Dough forming is the part of the baking process that makes the product interesting for the buyer and seduces him into the purchase. A product's taste will fill the buyer with enthusiasm, but the product has to convince the buyer with its appearance before that.
The dough must not be beaten together nor stretched during the forming. The round moulding also presents a challenge especially in a very soft type of dough. Surface shaping, such as powdering, broaching, cutting, or signing presents additional danger of damaging the final product; an inappropriate cut on a loaf can cause the buyer to buy from competition.

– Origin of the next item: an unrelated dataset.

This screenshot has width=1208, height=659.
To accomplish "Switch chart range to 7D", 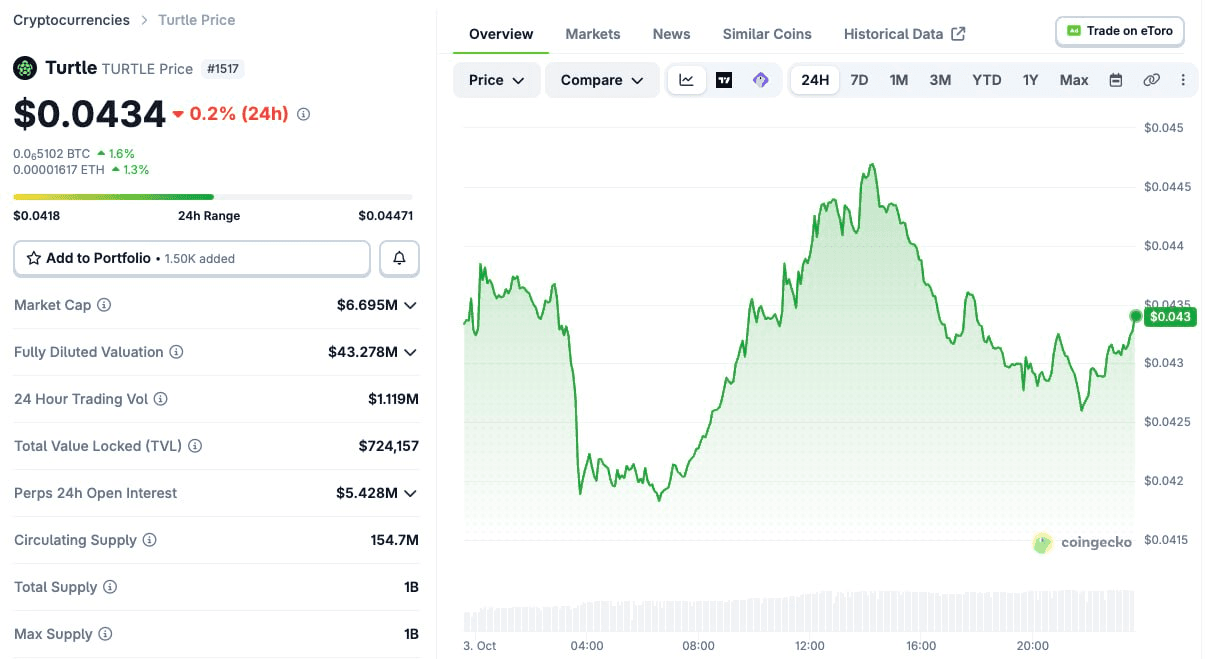I will 859,80.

Gostol-Gopan offers such forming techniques that do not cause dough beating nor stretching. Special solutions enable optimal dough preparation for the intermediate rest as well as the final fermentation. The company's equipment enables high quality surface shaping (broaching, cutting, signing, printing, seed sprinkling, labelling, etc.) as well as designing nice seam on loaves. In addition, Gostol-Gopan ensures nice round moulding without having to deal with stickiness.

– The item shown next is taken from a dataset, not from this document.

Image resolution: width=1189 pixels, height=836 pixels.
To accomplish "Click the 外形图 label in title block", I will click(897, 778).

Special opportunity: An economical and holistic solution of dough forming in
just one production line
Gostol-Gopan offers a holistic production for exclusively round or exclusively oblong loaves of bread. The same machine can be set so as to make a combination of both without having to stop the production. Gostol-Gopan stresses such an investment is a good one since one production line enables you to produce two sorts of bread including the surface shaping (powdering or sprinkling, broaching, cutting, signing, etc.) and thus covers products of different weights. Therefore, one production line already produces a very wide assortment of different sorts of bread with different capacities. The entire production in this case is automatic which leads to minimal work force costs.